**Work instructions**
A. From the passage on mental health and diving, output the text between "The article goes on to list" and "a necessary thing.", inclusive.
B. Render this sentence from the passage on mental health and diving in Spanish: "It goes without saying that having a clear head before diving is a necessary thing."

The article goes on to list several psychiatric disorders including depression, bipolar disorder, anxiety, post-traumatic stress disorder, and schizophrenia – all as biological psychiatric disorders needing consideration when diving. The article goes on to suggest that as high as 50% of Americans have had episodes of these illnesses in varying degrees of severity.

Now, of course, complicating the activity of diving is that our fundamental needs for survival are challenged – breathing. We have to maintain the wherewithal to manage an artificially supplied breathing medium, and this is regardless of any factors contributing to elevated levels of stress.  Many of these stressors are inherent to the activity – gas supply, narcosis, depth and time limits, location of the boat and one’s dive partner, and so one. It goes without saying that having a clear head before diving is a necessary thing.

So, assessing fitness to dive when considering psychiatric illness remains a complicated task. Do any of the above factors trigger anxiety or depression? to what extent? are medications needed? could these medications trigger physiological problems or other responses due to effects of pressure? The answers are that we just don’t know everything we need to know about mental health and diving.

My opinion is that the examining physician needs to determine if the individual can exercise sound judgment in exposing him/herself to this uniquely stressful environment and make the decision to terminate the dive before the viscious cycle of stress-anxiety-panic sets in. Conditions requiring  some medications may be contraindications to this, as are severe panic disorders.

Complicating this mental fitness to dive is for us diving professionals. In recreational and scientific diving, making the dive is the choice of the diver, and this decision cannot be refuted. Commercial divers are often in difficult situations where not making the dive costs the employer or project significant setbacks – both productively and financially. Of course, this attitude subjects all to greater risk, as dives are often made where the diver questions his/her willingness, interest, or abilities to make this dive, but ‘its part of the job’.

**Provided information**
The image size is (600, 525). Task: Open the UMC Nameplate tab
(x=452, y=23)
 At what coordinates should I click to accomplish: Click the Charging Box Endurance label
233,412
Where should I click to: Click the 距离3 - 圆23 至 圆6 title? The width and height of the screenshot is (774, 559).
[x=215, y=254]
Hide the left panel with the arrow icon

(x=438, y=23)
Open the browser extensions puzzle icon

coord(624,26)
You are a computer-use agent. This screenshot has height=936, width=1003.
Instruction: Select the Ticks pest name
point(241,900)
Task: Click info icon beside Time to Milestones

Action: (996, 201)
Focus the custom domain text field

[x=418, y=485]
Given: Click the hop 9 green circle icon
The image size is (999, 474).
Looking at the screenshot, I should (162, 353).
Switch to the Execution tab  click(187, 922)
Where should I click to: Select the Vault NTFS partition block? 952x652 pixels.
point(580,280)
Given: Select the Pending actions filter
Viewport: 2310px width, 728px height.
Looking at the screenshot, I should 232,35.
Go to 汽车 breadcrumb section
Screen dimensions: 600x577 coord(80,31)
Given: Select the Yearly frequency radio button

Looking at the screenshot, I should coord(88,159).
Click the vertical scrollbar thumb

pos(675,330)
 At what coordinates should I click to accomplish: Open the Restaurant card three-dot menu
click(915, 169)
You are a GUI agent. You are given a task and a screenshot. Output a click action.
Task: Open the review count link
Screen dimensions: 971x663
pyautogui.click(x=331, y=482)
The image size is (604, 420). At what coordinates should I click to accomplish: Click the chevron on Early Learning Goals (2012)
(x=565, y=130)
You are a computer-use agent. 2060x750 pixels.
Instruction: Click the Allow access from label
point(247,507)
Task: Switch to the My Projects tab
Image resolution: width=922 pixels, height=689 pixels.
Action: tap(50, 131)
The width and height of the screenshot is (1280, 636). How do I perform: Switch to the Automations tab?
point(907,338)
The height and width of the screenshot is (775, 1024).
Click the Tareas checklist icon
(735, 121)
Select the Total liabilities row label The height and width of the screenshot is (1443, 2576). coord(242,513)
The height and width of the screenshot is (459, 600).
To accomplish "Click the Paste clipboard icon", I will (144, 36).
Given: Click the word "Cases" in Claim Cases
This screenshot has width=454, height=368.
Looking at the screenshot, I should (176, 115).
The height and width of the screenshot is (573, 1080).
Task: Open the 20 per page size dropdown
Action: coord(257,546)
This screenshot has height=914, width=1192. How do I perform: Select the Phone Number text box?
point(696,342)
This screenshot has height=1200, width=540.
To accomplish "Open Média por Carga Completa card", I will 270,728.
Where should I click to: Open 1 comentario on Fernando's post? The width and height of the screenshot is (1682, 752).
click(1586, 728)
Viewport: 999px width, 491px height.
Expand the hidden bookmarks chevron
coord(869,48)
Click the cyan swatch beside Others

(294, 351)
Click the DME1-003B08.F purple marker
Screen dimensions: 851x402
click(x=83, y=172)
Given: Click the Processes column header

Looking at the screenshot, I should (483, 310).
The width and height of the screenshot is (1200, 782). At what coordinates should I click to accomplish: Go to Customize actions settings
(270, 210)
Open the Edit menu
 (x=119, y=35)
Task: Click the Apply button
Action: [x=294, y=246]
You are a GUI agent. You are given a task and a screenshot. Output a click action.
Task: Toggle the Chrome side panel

**Responses in order**
A.
The article goes on to list several psychiatric disorders including depression, bipolar disorder, anxiety, post-traumatic stress disorder, and schizophrenia – all as biological psychiatric disorders needing consideration when diving. The article goes on to suggest that as high as 50% of Americans have had episodes of these illnesses in varying degrees of severity.

Now, of course, complicating the activity of diving is that our fundamental needs for survival are challenged – breathing. We have to maintain the wherewithal to manage an artificially supplied breathing medium, and this is regardless of any factors contributing to elevated levels of stress.  Many of these stressors are inherent to the activity – gas supply, narcosis, depth and time limits, location of the boat and one’s dive partner, and so one. It goes without saying that having a clear head before diving is a necessary thing.

B. Ni que decir tiene que tener la mente despejada antes de bucear es algo necesario.